If you were in the Los Angeles area last night, you might have woken up around 1:25 a.m. and wondered what the heck was going on. A 3.2 earthquake hit L.A., and people are pretty unsettled. It was a shallow quake, and according to the Los Angeles Times, its epicenter was two miles from Lennox and another two miles from Willowbrook — right around the meeting place of the 101 and 105 freeways.
Thankfully, there are currently no major reports of damage, but that doesn’t mean it wasn’t scary. Tremors like these are a reminder that a major earthquake could happen at some point, much like it did in January 1994, when a 6.7 magnitude quake hit the city.
In September, two deadly quakes hit Mexico, one after the other, which led many to worry about what they meant for California. Another small earthquake also struck in the L.A. area that month. Mark Schlaich, vice president of engineering at Los Angeles-based Alpha Structural Inc., told CNN at the time that it was a stark reminder that another “big one” is coming. Schlach said, “Every 20-25 years, Los Angeles has been hit by a major earthquake. Statistically, it’s coming.”

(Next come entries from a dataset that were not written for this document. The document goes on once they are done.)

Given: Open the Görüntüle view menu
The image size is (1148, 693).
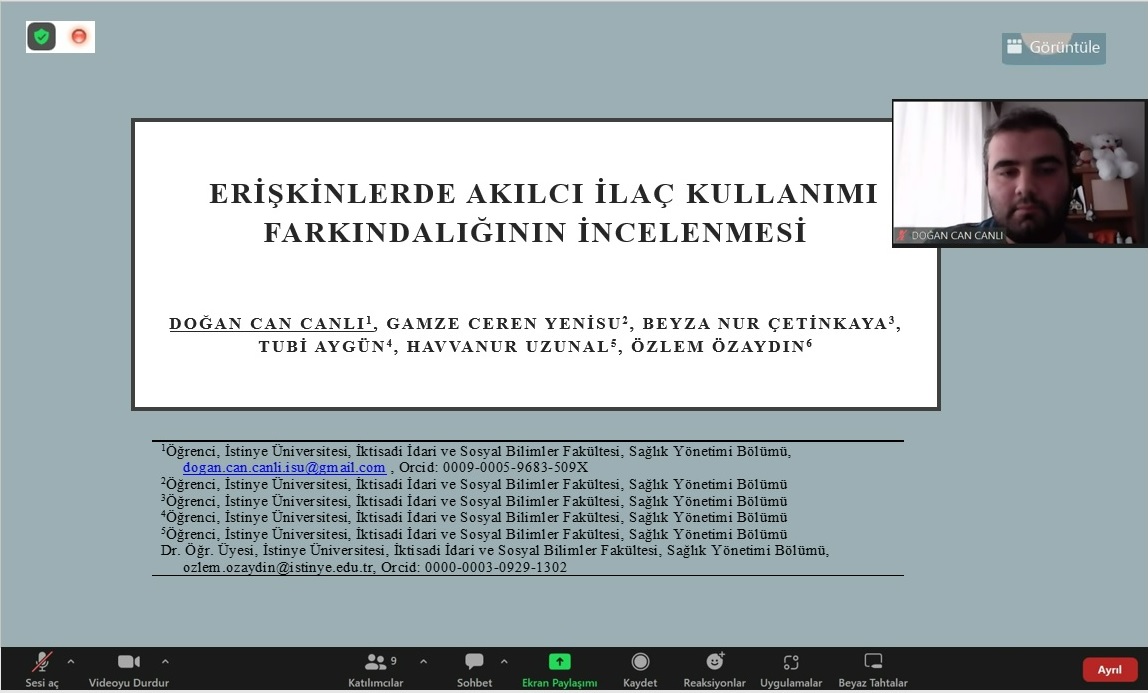Looking at the screenshot, I should (x=1054, y=47).
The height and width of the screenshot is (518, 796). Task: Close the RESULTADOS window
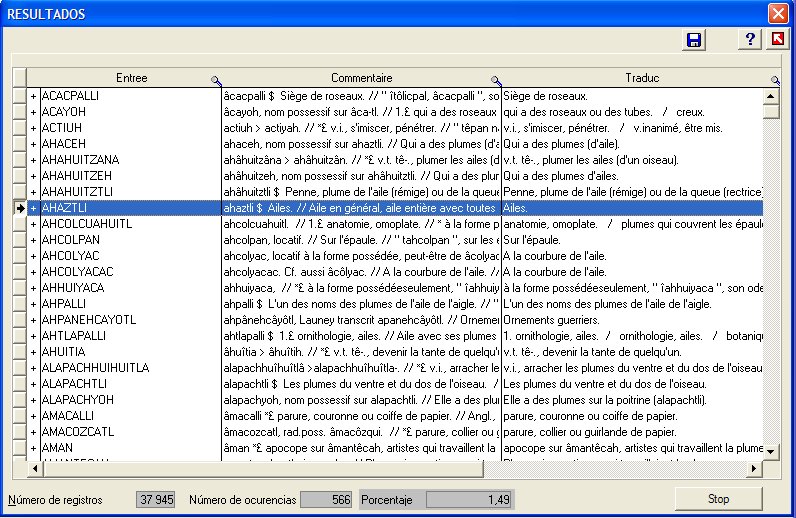pos(777,14)
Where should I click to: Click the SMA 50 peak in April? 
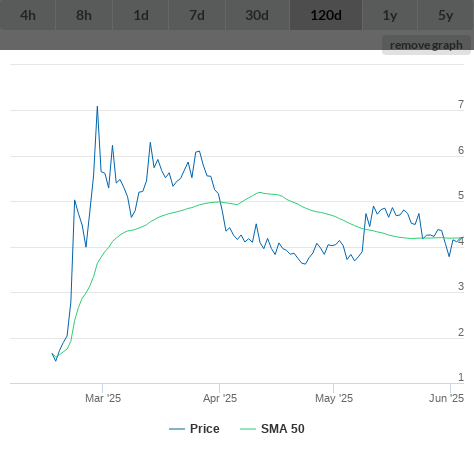pyautogui.click(x=260, y=192)
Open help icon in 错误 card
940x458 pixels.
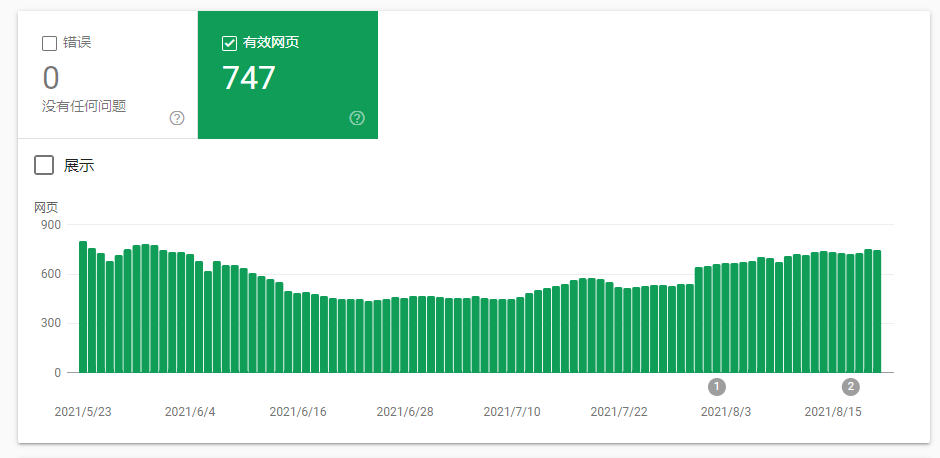[177, 118]
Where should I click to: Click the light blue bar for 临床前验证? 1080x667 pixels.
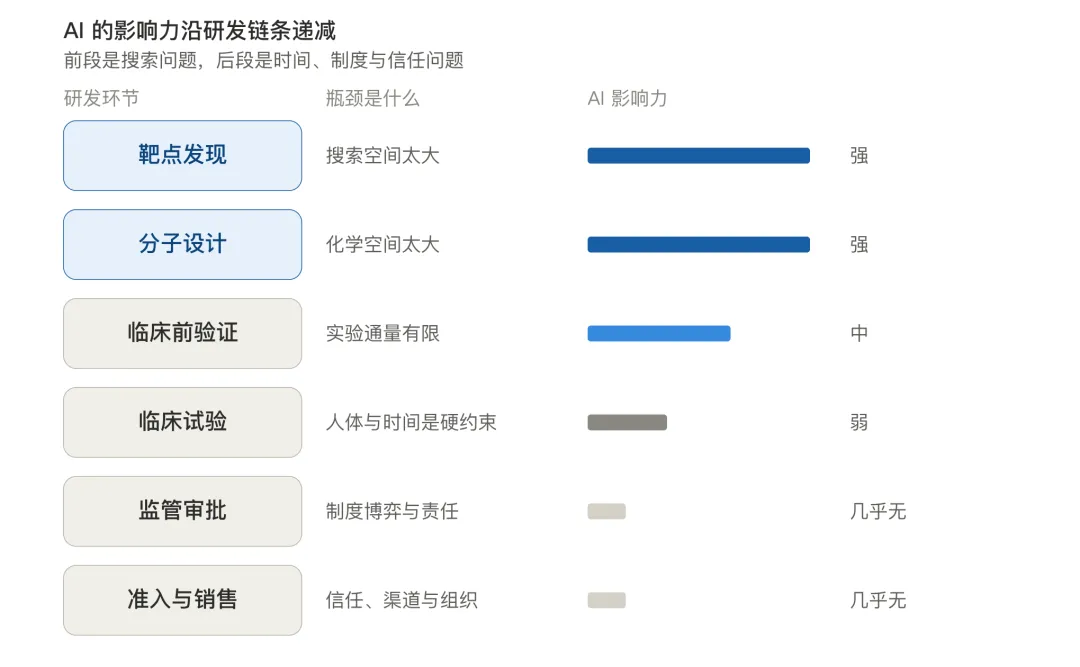(x=658, y=334)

Thomas Jordan, director of the Southern California Earthquake Centre, told The Independent, “Any time there is significant seismic activity in the vicinity of the San Andreas fault, we seismologists get nervous. We recognize that the probability of having a large earthquake goes up.”
In 2015, to prepare for the next “big one,” California passed a law to retrofit structures so that buildings could withstand a large quake, marking one of the most extensive earthquake preparation plans ever. Researchers found in 2008 that there is a 99 percent chance of a 6.7 magnitude earthquake happening in the next 30 years.
Hopefully, the next “big one” holds out long enough for the state to prepare for any potential damage. Last night’s quake was small, but that doesn’t mean we shouldn’t be prepared.